Gather every line of the material that contains the word "Open" and list those lines.
== == ==
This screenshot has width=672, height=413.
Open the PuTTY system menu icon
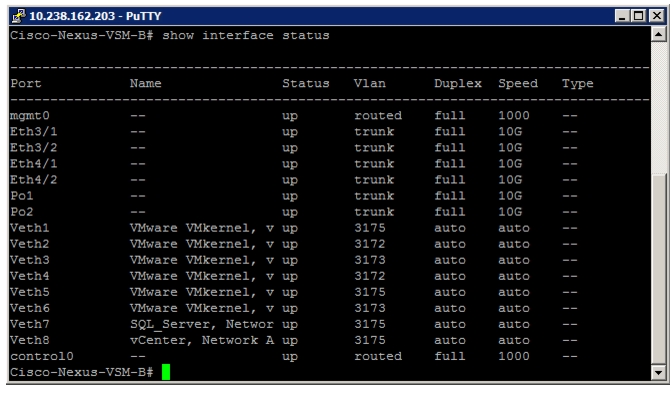[18, 16]
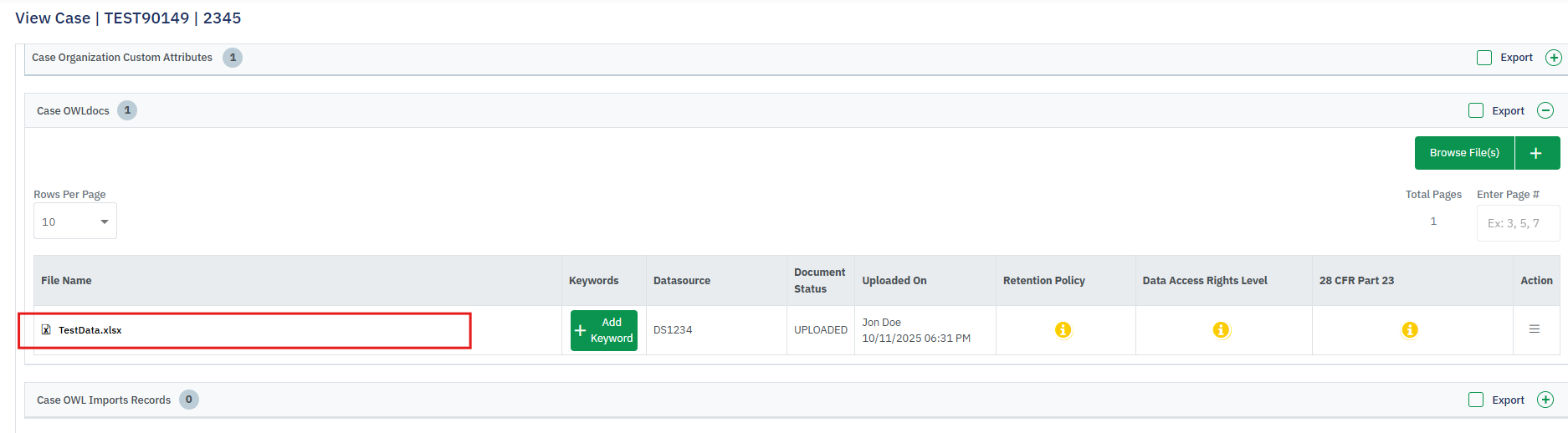Expand the Case OWL Imports Records section
The height and width of the screenshot is (433, 1568).
(1545, 400)
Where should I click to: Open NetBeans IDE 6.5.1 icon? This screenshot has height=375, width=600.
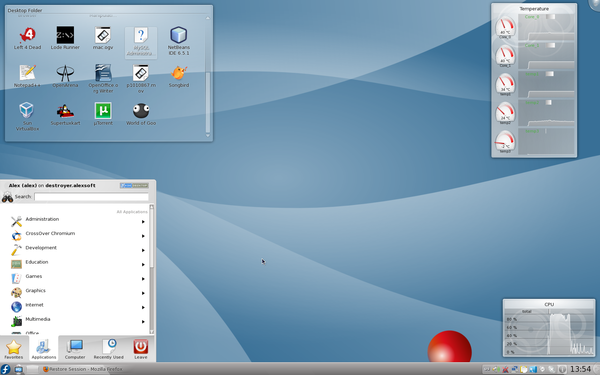click(179, 41)
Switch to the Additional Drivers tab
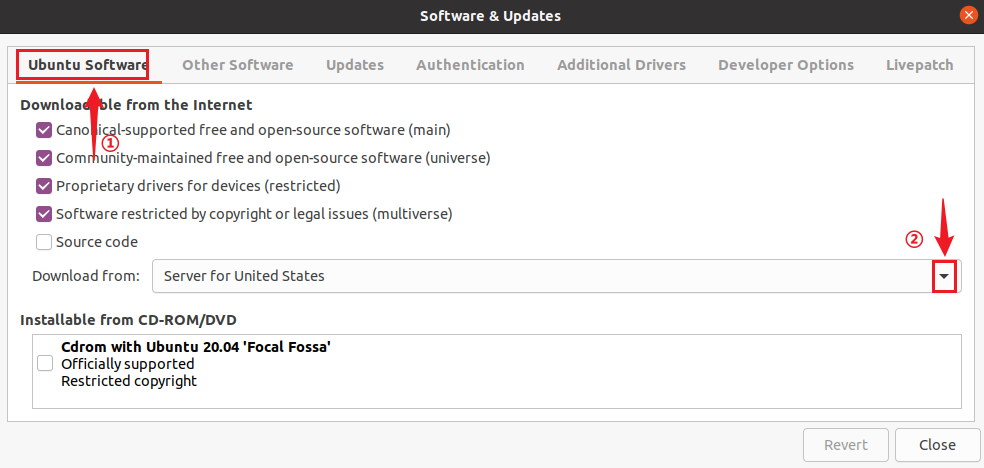The image size is (984, 468). (621, 65)
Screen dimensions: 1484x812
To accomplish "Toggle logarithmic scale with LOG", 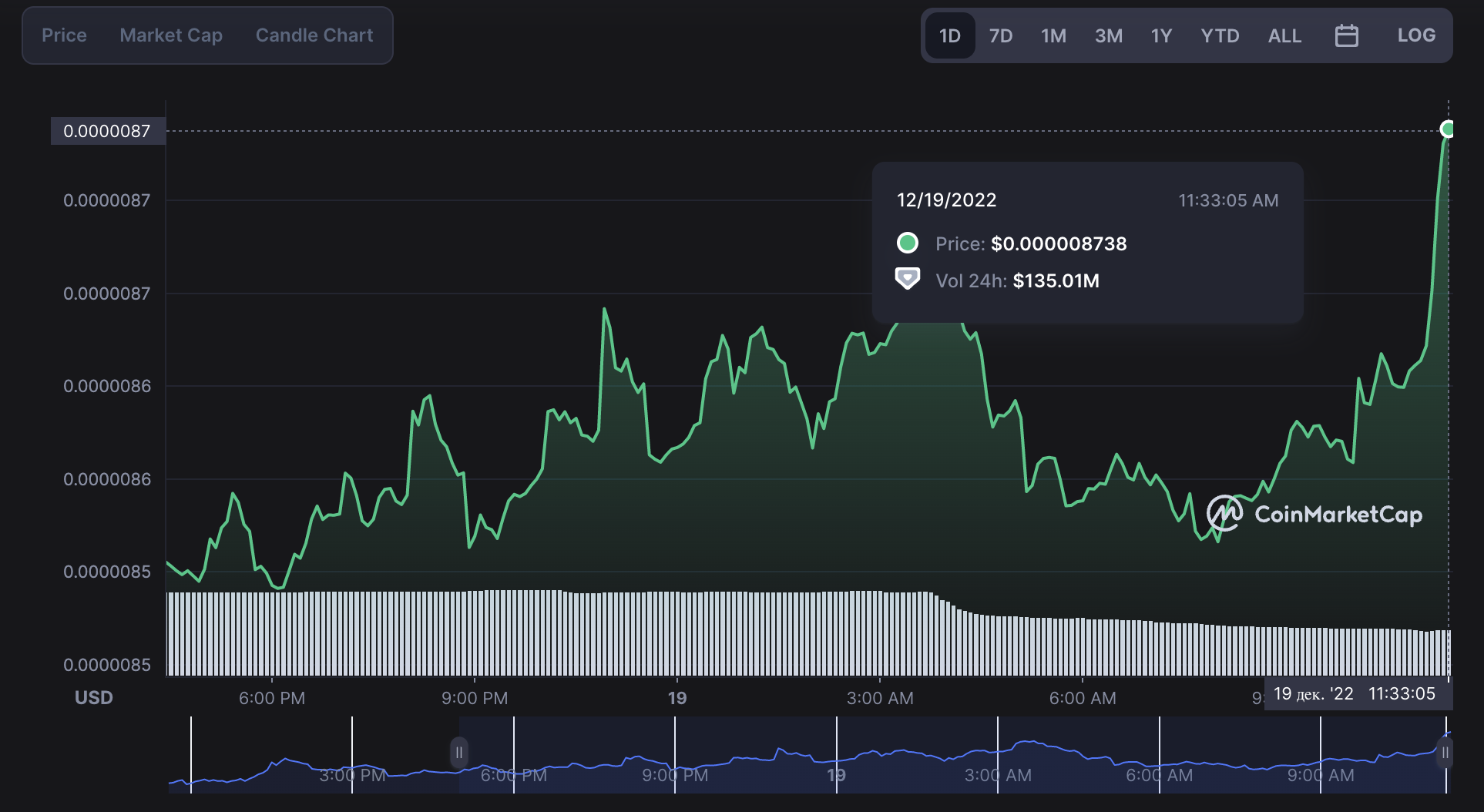I will [x=1416, y=35].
== == ==
Response to the exercise:
Open the PuTTY system menu icon
Where should I click to: Open NetBeans IDE 6.5.1 icon? This screenshot has height=375, width=600.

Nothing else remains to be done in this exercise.